• Set problem:
Convert the data between the lines holding "Given: Close the Filerobot Image Editor" and "pyautogui.click(x=89, y=10)", inclusive, into a two-column CSV with the headers instruction and response. Give each instruction and its answer one row, put each in a single quoted field with line breaks replaced by spaces, and leave out the pictures.
==== Excerpted records
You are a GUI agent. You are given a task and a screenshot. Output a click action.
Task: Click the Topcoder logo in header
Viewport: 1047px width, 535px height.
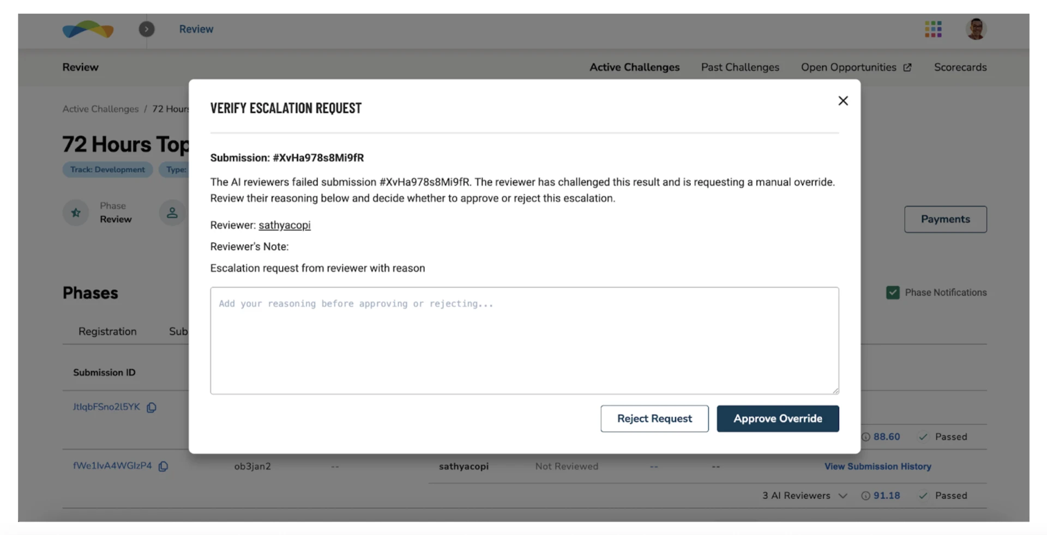coord(88,29)
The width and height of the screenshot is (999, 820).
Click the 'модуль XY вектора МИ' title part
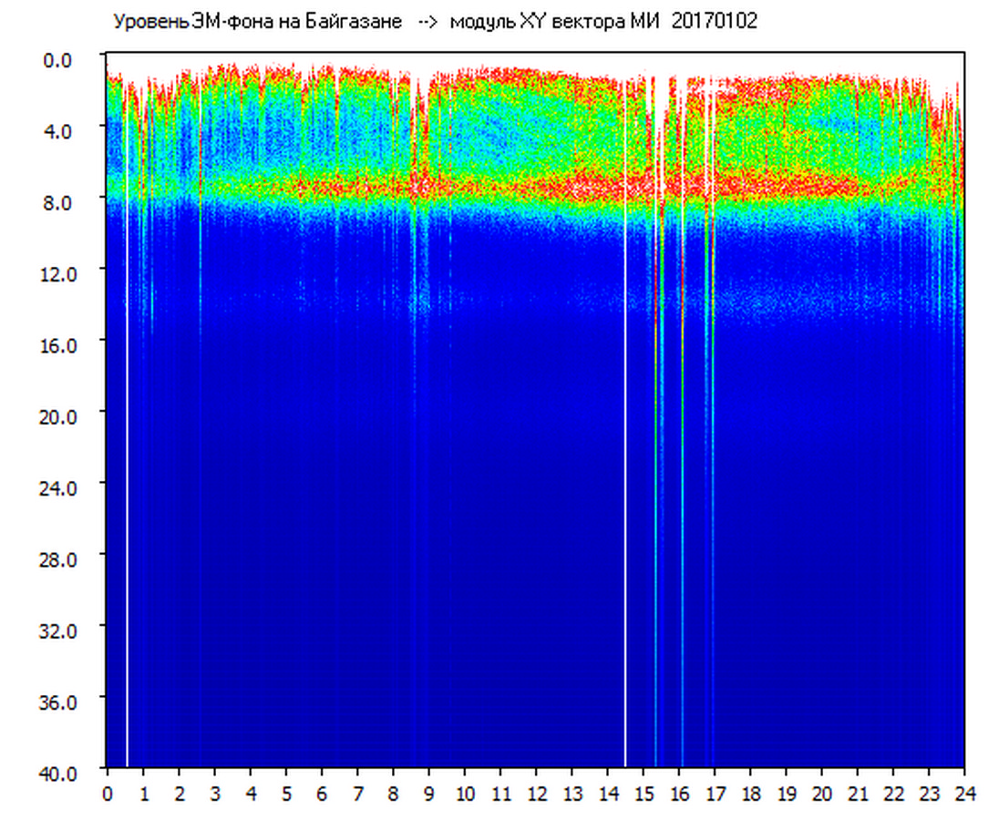[558, 22]
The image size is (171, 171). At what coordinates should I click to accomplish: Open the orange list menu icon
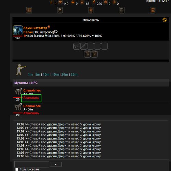click(153, 10)
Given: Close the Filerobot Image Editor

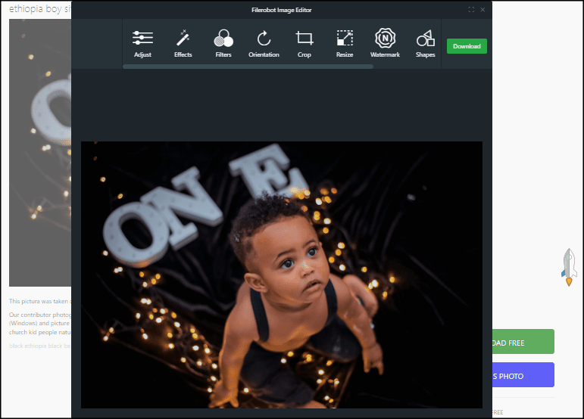Looking at the screenshot, I should pyautogui.click(x=483, y=10).
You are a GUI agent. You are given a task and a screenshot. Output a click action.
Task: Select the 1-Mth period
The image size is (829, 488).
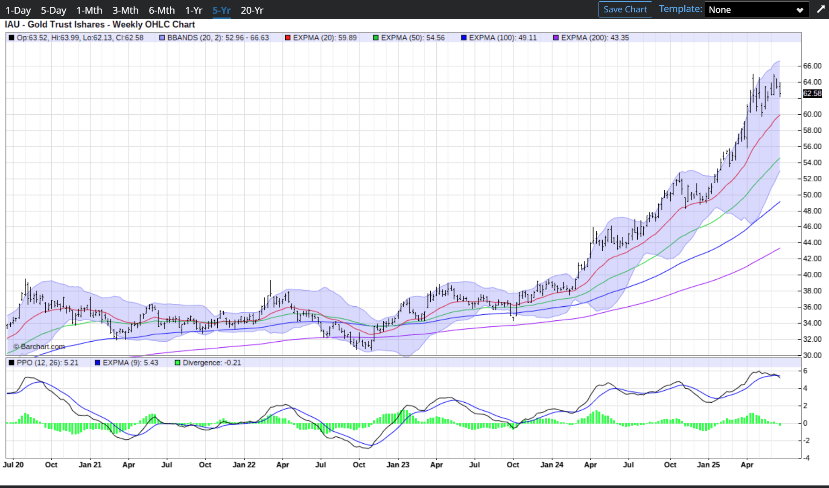pyautogui.click(x=89, y=10)
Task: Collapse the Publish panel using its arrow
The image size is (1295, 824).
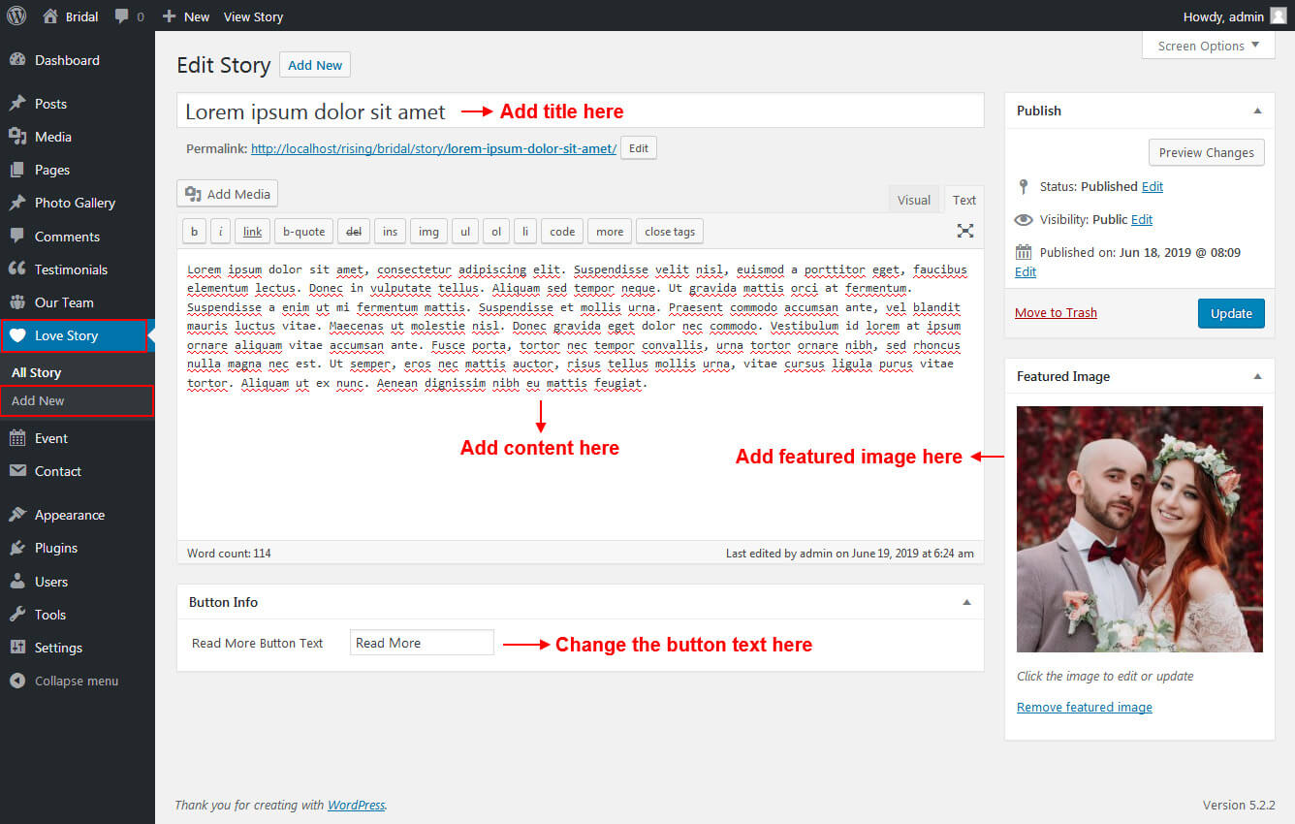Action: (x=1257, y=111)
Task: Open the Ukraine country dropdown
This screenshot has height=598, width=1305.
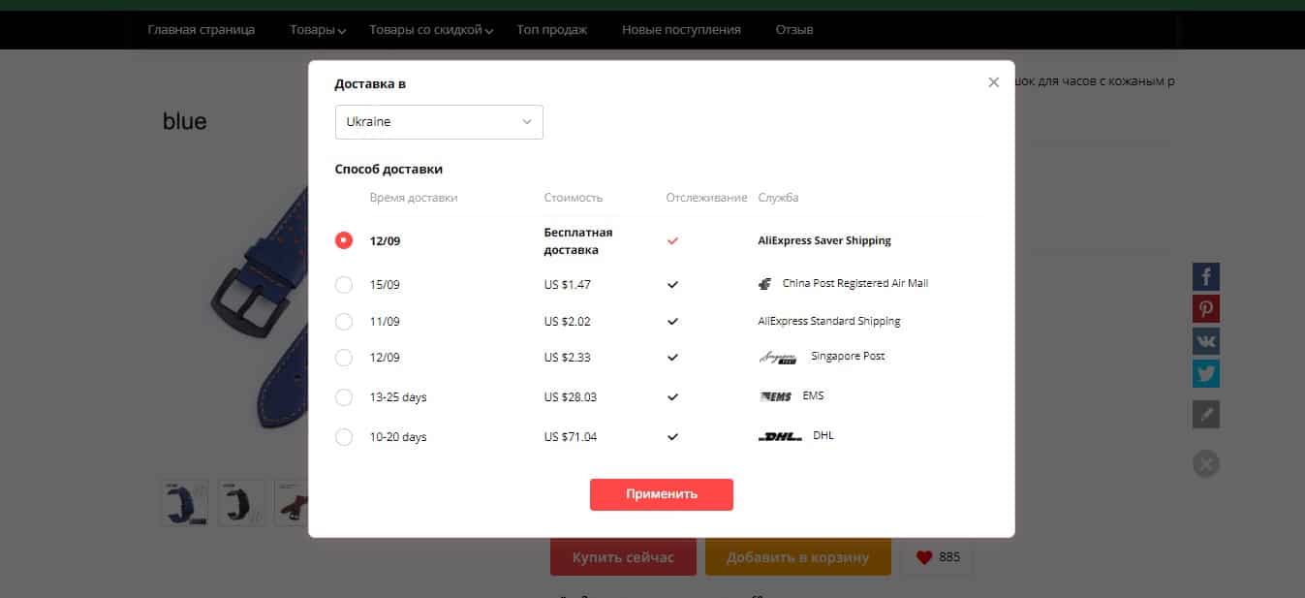Action: point(439,122)
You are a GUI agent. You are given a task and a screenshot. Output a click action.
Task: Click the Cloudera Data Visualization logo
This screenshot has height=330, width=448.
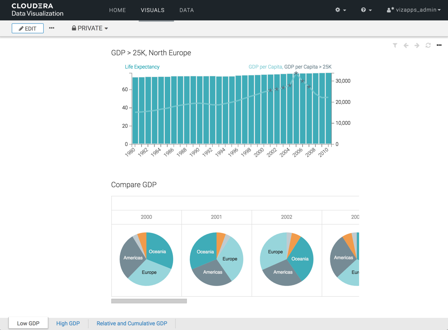point(37,10)
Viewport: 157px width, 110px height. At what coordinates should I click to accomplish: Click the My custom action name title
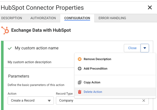click(x=37, y=48)
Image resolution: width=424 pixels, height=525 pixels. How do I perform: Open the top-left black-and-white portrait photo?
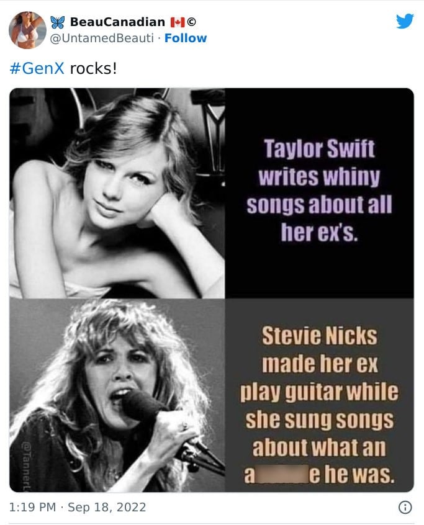coord(117,193)
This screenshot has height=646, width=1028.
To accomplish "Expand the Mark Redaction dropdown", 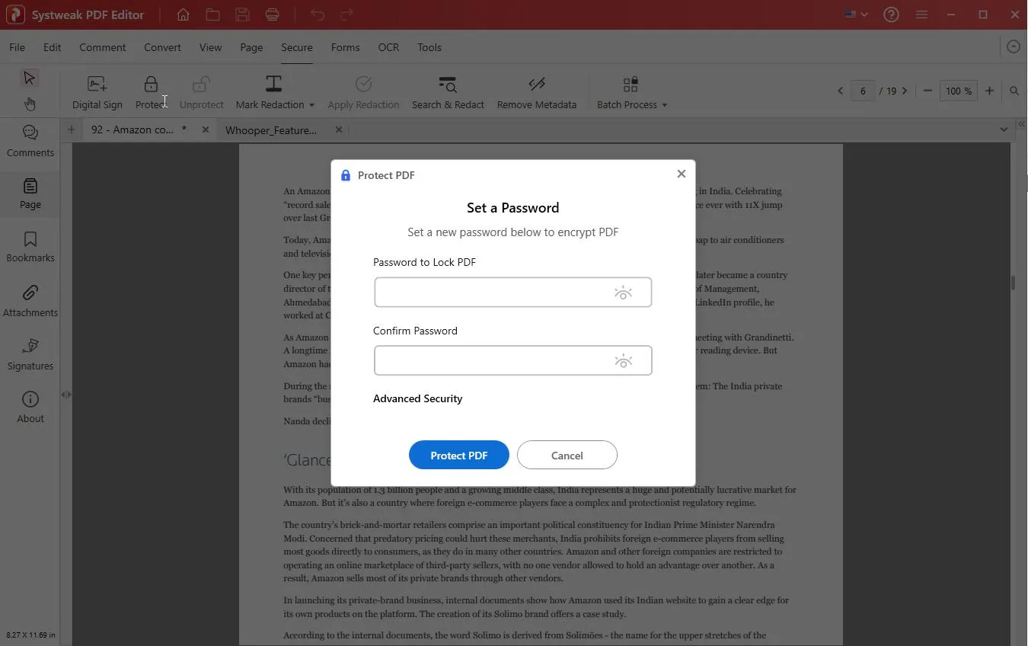I will click(x=311, y=105).
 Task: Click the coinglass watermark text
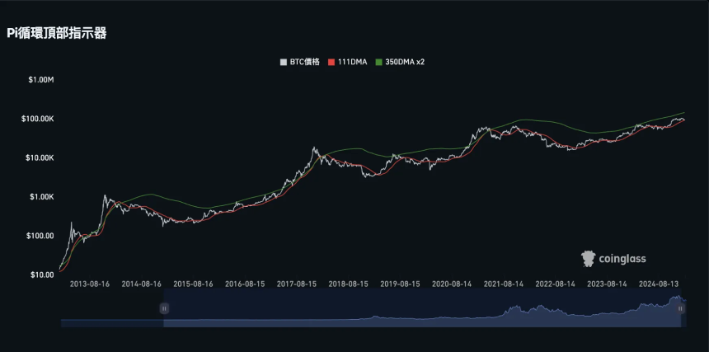point(622,259)
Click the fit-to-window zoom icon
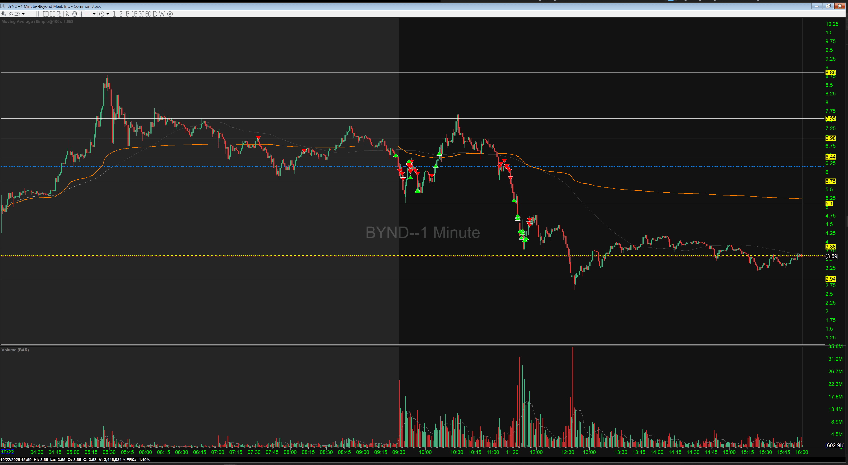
========
• Response:
instruction,response
"Given: Close the Filerobot Image Editor","Looking at the screenshot, I should pyautogui.click(x=483, y=10)."
"You are a GUI agent. You are given a task and a screenshot. Output a click action. Task: Select the 1-Mth period The image size is (829, 488).","pyautogui.click(x=89, y=10)"